If your deployment servers aren't physically secure — and if the captured images of the reference computers you've built aren't stored securely — your IT infrastructure isn't secure. While MDT 2010 lets you create, test, build and produce deployment shares on a single machine, it's best if you keep your test-bed network (which should mirror your production network), your build lab (where you configure, deploy and capture your reference images) and your production network (where your users live and breathe) all isolated from each other.
The account used by client computers to connect to your deployment shares doesn't need to be an admin account; it can be an ordinary user account. Similarly, the account used to join client computers to the domain doesn’t need to be an admin account, provided you delegate to that account the ability to create computer objects in Active Directory. Generally speaking, using admin accounts for deployment is risky because if the account is compromised, your entire IT infrastructure is effectively compromised.

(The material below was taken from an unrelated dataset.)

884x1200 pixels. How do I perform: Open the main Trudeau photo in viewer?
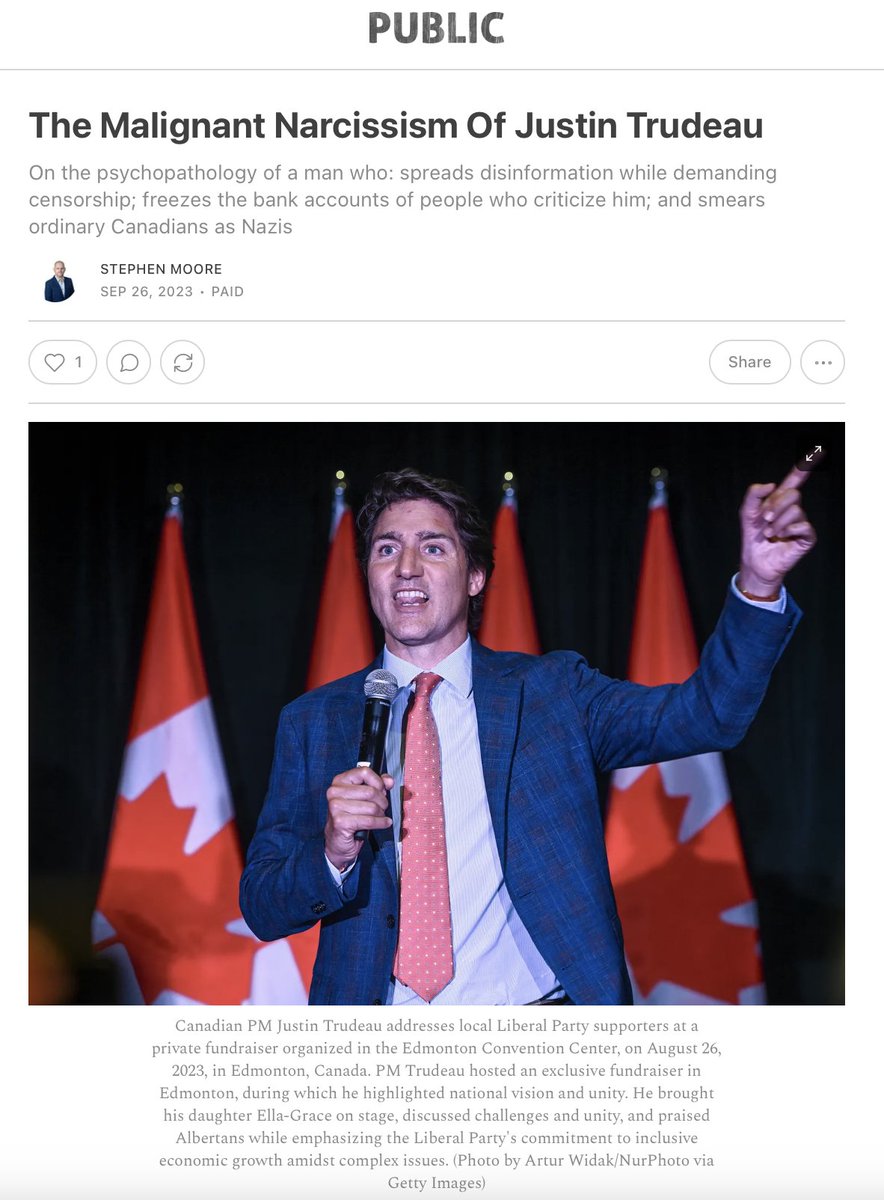point(436,713)
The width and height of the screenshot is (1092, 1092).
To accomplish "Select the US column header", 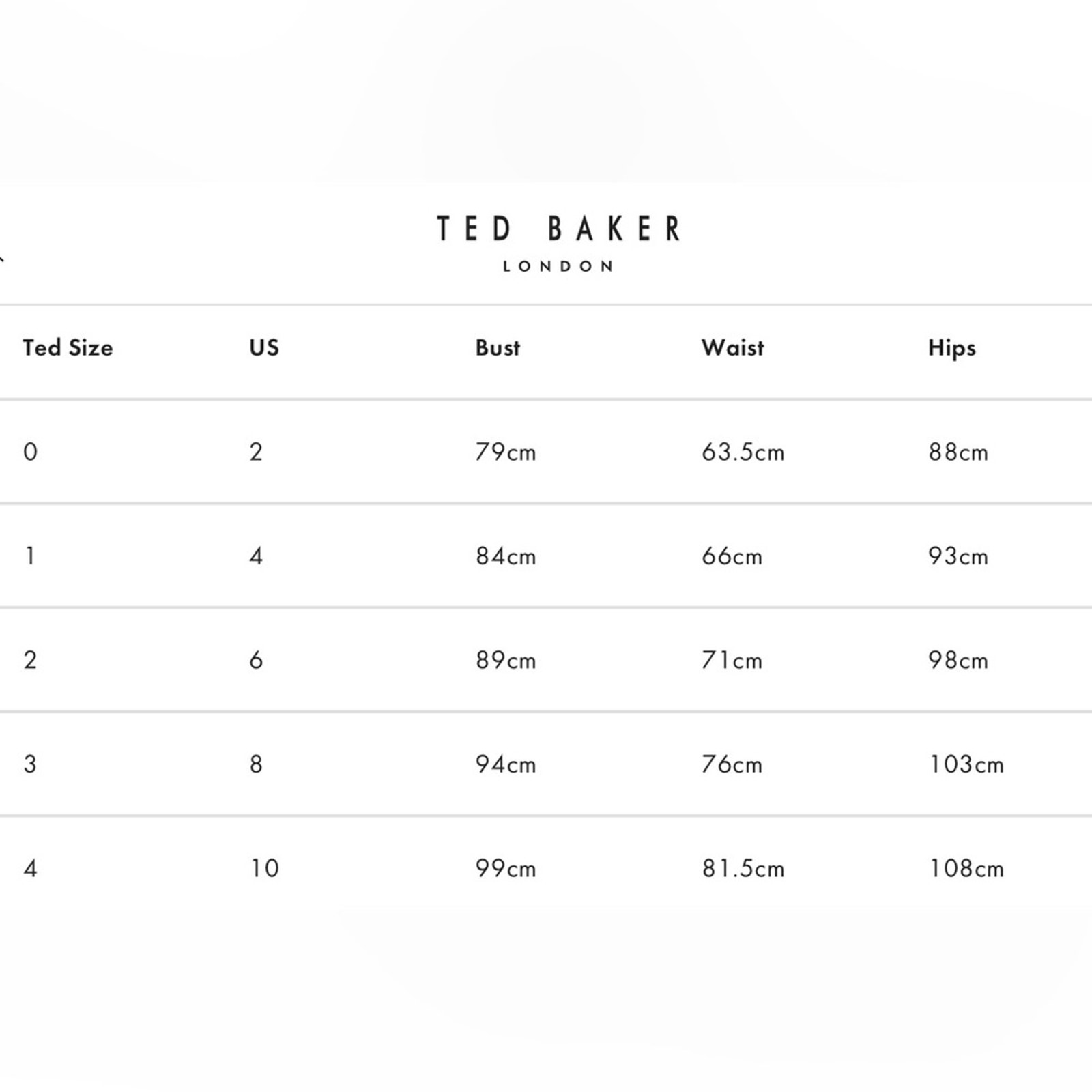I will (264, 348).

For example, during refresh deployments (but not bare-metal deployments) MDT transmits credentials over the network in plaintext form. A sophisticated user running a sniffing program could grab the password and wreak havoc if the build account is admin-level. So always use ordinary Domain User accounts and complex passwords for your deployments, and use a separate account for accessing deployment shares and joining the domain. For even greater peace of mind, disable these accounts when deployment is not being performed.
If you're extra paranoid about security (and who isn't nowadays?), you can use MDT to deploy client computers into a workgroup instead of your Active Directory domain. You can join the computers to the domain afterwards.
A little time spent preparing saves lots of time spent troubleshooting. That’s one reason you should test your deployments thoroughly in a lab environment before deploying to your production network. Another reason is that a failed deployment can leave sensitive information on the computer, such as the name of the user account used to connect to the deployment share. While this information would be difficult to find and interpret for most users, a sophisticated user wouldn't have any problem ferreting it out. Ideally, your production deployment should work 100 percent, partly so you don't have to walk around later fixing things, and partly so you can sleep better at night.
Bootstrap.ini is a plaintext file that contains the user name of the account used to connect to the deployment share (see Figure 1). The file may also contain the password for this account. If you start the deployment process manually on client computers by inserting Lite Touch boot media (whether CD, DVD or USB flash drive), this media contains Bootstrap.ini and the information stored in the file. You need to ensure that only trusted people handle such media. Even better: Why not use Windows Deployment Services, a server role in Windows Server 2008 R2, to eliminate the need for such boot media entirely? When using Windows Deployment Services, all you need is someone to turn on the client computers, which will PXE-boot from the network and start the install automatically. Or, you can automate your whole deployment process using Microsoft System Center Configuration Manager.